Alfa Romeo 156 en Giulia

Oké, misschien zien we dingen die er niet zijn of op stom toeval berusten, maar het kan bijna niet anders dan dat Walter de’Silva en zijn ontwerpteam begin jaren 90 ergens een afbeelding van een oude Giulia aan de muur hadden hangen. Zoals zijn voorganger Orazio Satta Puglia eind jaren 50, begin jaren 60 nog eens goed naar de Giulietta keek. Ook een creatie van zijn hand, net als de 1900. Met z’n tweeën vormden ze het naoorlogse modellengamma van Alfa Romeo. We hebben het hier dan over de berlina’s, de sedanversies. Zoals destijds gebruikelijk bij Alfa Romeo kwamen de modellen in vele gedaanten, waar telkens weer een andere designer zijn handtekening onder zette. Niet de minsten, overigens: Pinin Farina, Franco Scaglione en Ercole Spada mogen we rekenen tot de absolute top van het Italiaanse autodesign. Opmerkelijk is dat de Giulietta (‘kleine Giulia’) in 1954 debuteerde als coupé, de Sprint. De sedan kwam pas een jaar later. Hoewel zeker charmant waren de 1900 en de Giulietta als sedan vrij braaf, passend in het tijdsbeeld. Met de Giulia zou Satta uit een heel ander vaatje tappen.Alfa Romeo 156 en Alfa Romeo Giulia

Aanvankelijk vond men design Alfa Giulia niet boeiend

Dat vaatje van Satta was vooral hoekig. In zekere zin lijkt de Giulia hierin op de Fiat 1300 van designer Mario Boano, een model dat een jaar eerder werd gepresenteerd. Waar die nog de nodige barokke elementen in zijn carrosserie herbergt, is het koetswerk van de Giulia eigenlijk heel sober gelijnd. Het was destijds ook een van de kritiekpunten op de Giulia; men vond het ontwerp niet erg boeiend. Een van de weinige kritiekpunten, overigens, maar daarover later meer.
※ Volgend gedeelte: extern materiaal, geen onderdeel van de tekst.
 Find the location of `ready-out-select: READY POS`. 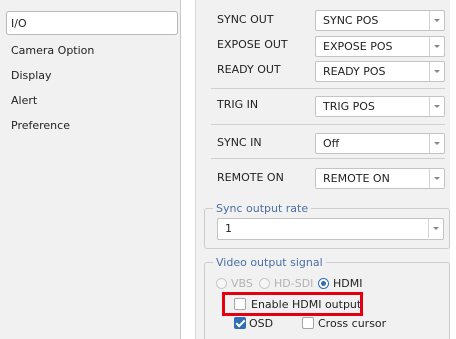

ready-out-select: READY POS is located at coordinates (380, 72).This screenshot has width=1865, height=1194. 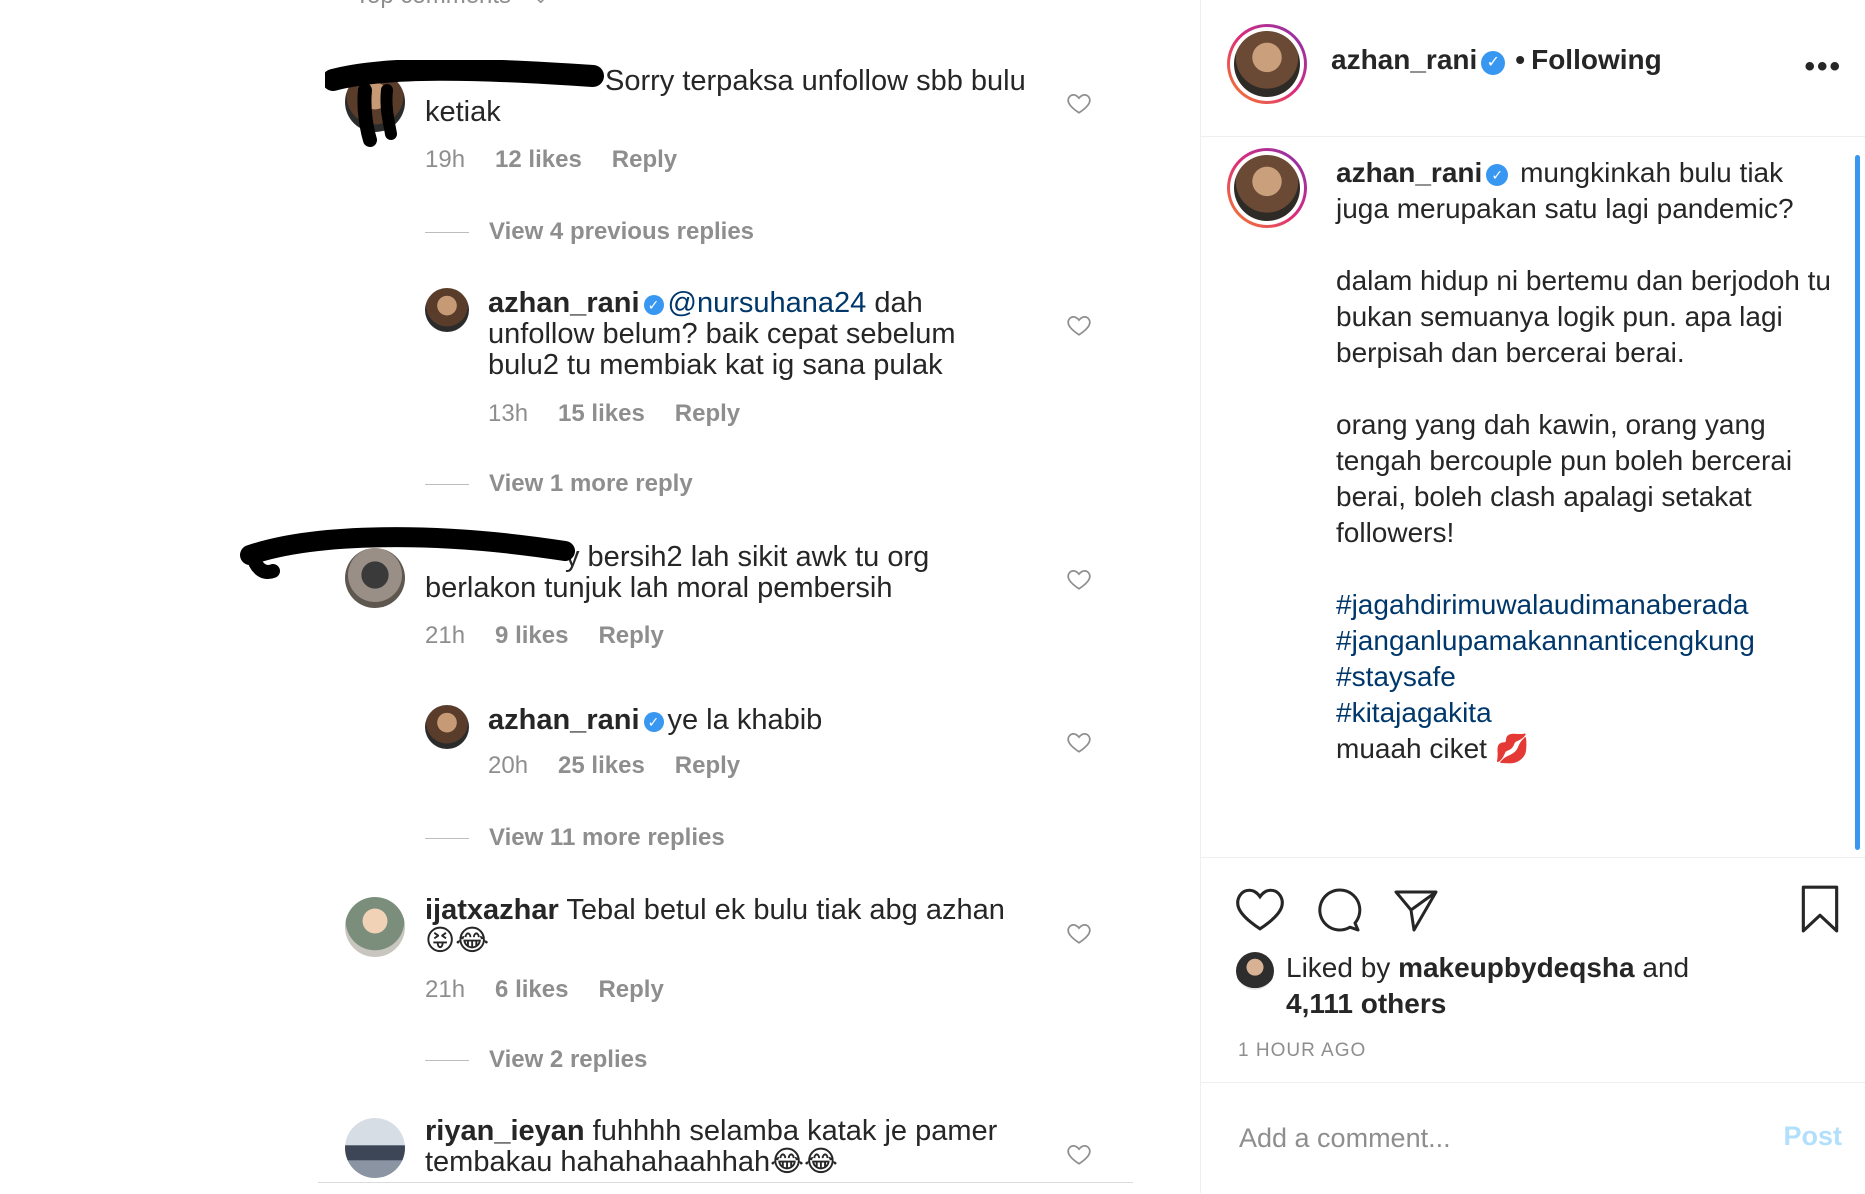 What do you see at coordinates (538, 160) in the screenshot?
I see `comment-likes: 12 likes` at bounding box center [538, 160].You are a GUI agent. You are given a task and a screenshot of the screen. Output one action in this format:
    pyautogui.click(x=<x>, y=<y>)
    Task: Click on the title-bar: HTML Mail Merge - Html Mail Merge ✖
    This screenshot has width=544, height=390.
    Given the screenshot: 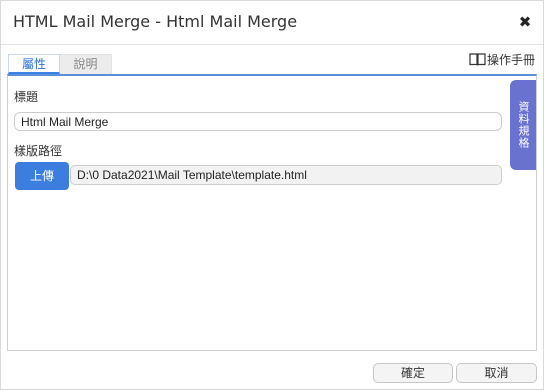 What is the action you would take?
    pyautogui.click(x=272, y=23)
    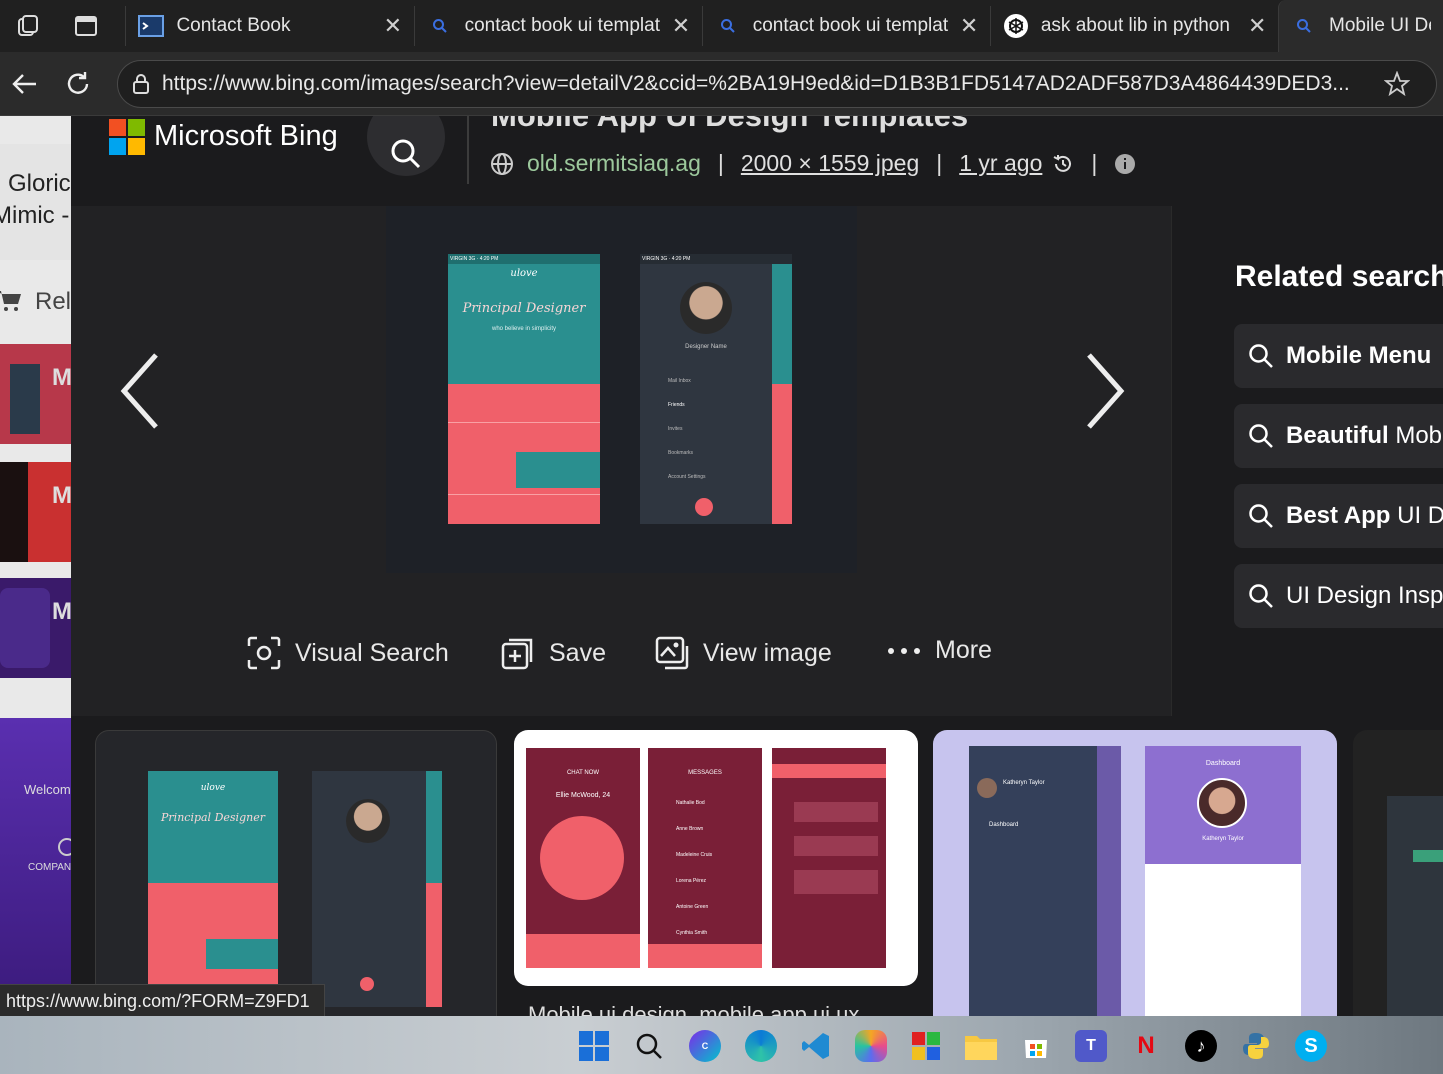  Describe the element at coordinates (78, 84) in the screenshot. I see `refresh-button` at that location. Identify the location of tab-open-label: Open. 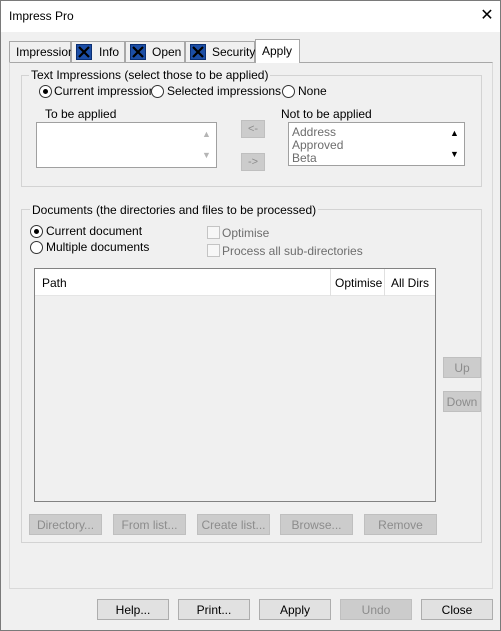
(167, 52).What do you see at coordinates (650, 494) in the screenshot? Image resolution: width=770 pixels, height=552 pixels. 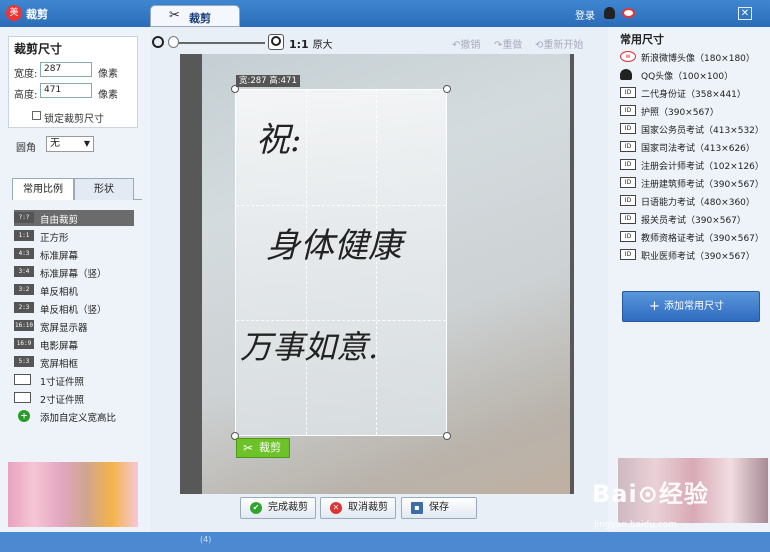 I see `watermark-logo: Bai⊙经验` at bounding box center [650, 494].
Nu de tijd zijn werk heeft gedaan en we de Giulia met een hedendaagse bril kunnen bekijken, staat er eigenlijk een waar meesterwerkje. Niet alleen een auto die bijna alles wat je ervan verlangt in zich heeft, maar ook eentje met een clean, stijlvol, stoer en tijdloos design. Eentje uit de categorie ‘less is more’. Satta tekende een carrosserie die weliswaar ‘vierkant’ overkomt, maar die in werkelijkheid aan alle kanten is afgerond en stiekem barst van de vouwen in het plaatwerk. Kijk maar eens goed: die dieper liggende motorkap, de concave uitsparingen langs de schouderlijn en de zijkanten van het dak, de ‘stootstrip’ over de portieren die eindigt als designelement van het achterscherm, de ‘geul’ in de kofferklep, het subtiele afdakje boven de gebogen achterruit. Hoe langer je kijkt, hoe meer je ziet dat de Giulia veel verfijnder is dan je in eerste instantie zou denken. Die verfijning vond ook plaats in de windtunnel, die min of meer dicteerde dat de Giulia een ‘Kamm heck’, een recht afgehakte, licht concaaf gevormde achterkant, moest krijgen voor een zo gunstig mogelijke stroomlijn en zo min mogelijk turbulentie achter de auto. Het leverde niet alleen een hogere topsnelheid op – niet onbelangrijk voor een Alfa Romeo – maar ook een gunstiger brandstofverbruik. Een Cw-waarde van 0,34 was in die tijd extreem laag.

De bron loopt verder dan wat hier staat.